Des caractéristiques génétiques sont représentées par les lettres A, C, G, et T. Celles-ci représentent les nucléotides, les synthons du matériel génétique. Des génomes peuvent se composer des milliards de ces éléments de l'information. Pour les faciliter pour comparer, ils peuvent être manifestés l'un à côté de l'autre comme la « lettre enchaîne ». Cette représentation séquence séquence traditionnelle est répandue aujourd'hui. « Mais avec des centaines de génomes de comparaison, cela prend beaucoup de temps d'analyser point par point comment le génome diffère à l'étude de chacun des génomes de comparaison, » a dit Schönhuth.
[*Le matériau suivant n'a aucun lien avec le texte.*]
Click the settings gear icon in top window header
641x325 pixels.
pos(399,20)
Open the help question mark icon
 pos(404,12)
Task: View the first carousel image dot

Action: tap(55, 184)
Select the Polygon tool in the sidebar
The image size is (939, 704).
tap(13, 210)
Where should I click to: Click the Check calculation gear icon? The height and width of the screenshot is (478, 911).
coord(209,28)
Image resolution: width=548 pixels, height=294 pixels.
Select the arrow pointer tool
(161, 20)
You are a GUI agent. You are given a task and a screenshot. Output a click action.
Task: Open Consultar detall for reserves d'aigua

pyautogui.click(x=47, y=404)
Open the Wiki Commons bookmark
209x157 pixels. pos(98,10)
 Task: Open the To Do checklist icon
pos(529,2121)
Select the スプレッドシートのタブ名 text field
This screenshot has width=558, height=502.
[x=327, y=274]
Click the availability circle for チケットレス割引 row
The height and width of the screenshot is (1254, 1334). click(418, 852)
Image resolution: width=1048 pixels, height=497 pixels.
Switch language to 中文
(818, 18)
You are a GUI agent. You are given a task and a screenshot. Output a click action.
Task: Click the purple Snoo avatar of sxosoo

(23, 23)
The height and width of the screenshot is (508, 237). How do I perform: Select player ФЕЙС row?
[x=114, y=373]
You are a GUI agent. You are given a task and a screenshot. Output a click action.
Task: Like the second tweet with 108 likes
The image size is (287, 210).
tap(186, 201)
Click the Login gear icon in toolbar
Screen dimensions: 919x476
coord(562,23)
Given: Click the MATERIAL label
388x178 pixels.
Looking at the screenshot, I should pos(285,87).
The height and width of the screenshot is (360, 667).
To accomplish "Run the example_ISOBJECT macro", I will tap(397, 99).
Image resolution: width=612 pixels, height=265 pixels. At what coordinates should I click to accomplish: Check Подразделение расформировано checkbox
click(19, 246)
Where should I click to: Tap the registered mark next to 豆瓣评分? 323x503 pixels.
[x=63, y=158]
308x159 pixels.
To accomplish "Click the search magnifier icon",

« La technologie neuve active une analyse simultanée et intégrée de beaucoup de tensions du même organisme. Ceux-ci peuvent être des virus, bactéries, et parfois encore des organismes plus élevés, » explique Jens Stoye. 'Ceci permet pour mettre en valeur les similitudes et les différences entre les différents membres. Dans le cas des agents pathogènes, il est souvent même possible de comprendre et prévoir les procédés que cela a menés au développement des tensions particulièrement infectieuses. 'La technologie peut également être employée pour trouver des maladies héréditaires chez l'homme ou pour déterminer quelles mutations dans une tumeur ont mené à l'accroissement intense et anormal.

« Au cours des prochaines années, nous voulons développer des algorithmes neufs et des structures de caractéristiques avec nos associés de projet qui rendront le pangenomics assisté par ordinateur plus rapide et plus convivial, » dit Schönhuth. Un objectif est de développer des algorithmes pour des graphiques de variation. Avec ces programmes, les ordinateurs recherchent des similitudes et des différences entre les génomes comparatifs et présentent les résultats en forme de graphiques : Les « graphiques de variation activent un rapide et différenciation à haute résolution des variantes pathogènes et inoffensives d'un virus, » dit Schönhuth. « En particulier, elles nous permettent également de recenser des mutations complet nouvelles, de ce type qui se sont vraisemblablement produits dans la variante du coronavirus éclatant actuel en Chine et qui ont mené à la résistance aux médicaments habituels. »

Le nom complet du projet de Pangaia est « intégration d'algorithmes et de caractéristiques de graphique de Carter-génome ». Il fonctionnera de janvier 2020 à décembre 2023. L'Union européenne finance Pangaia par son programme-cadre de recherches de l'horizon 2020 et l'université de Milan (Italie) combine le projet. D'autres associés sans compter que l'université de Bielefeld sont : l'organisme néerlandais pour la recherche scientifique (MAINTENANT), l'université Bratislava (Slovaquie) de Comenius, les compagnies biotechnologiques Geneton (Slovaquie) et Illumina Cambridge (Grande-Bretagne), l'Institut Pasteur (France), l'université de Simon Fraser (Canada), l'université de Tokyo (Japon), l'Université de Cornell, et l'université de l'Etat de Pennsylvanie (les deux Etats-Unis).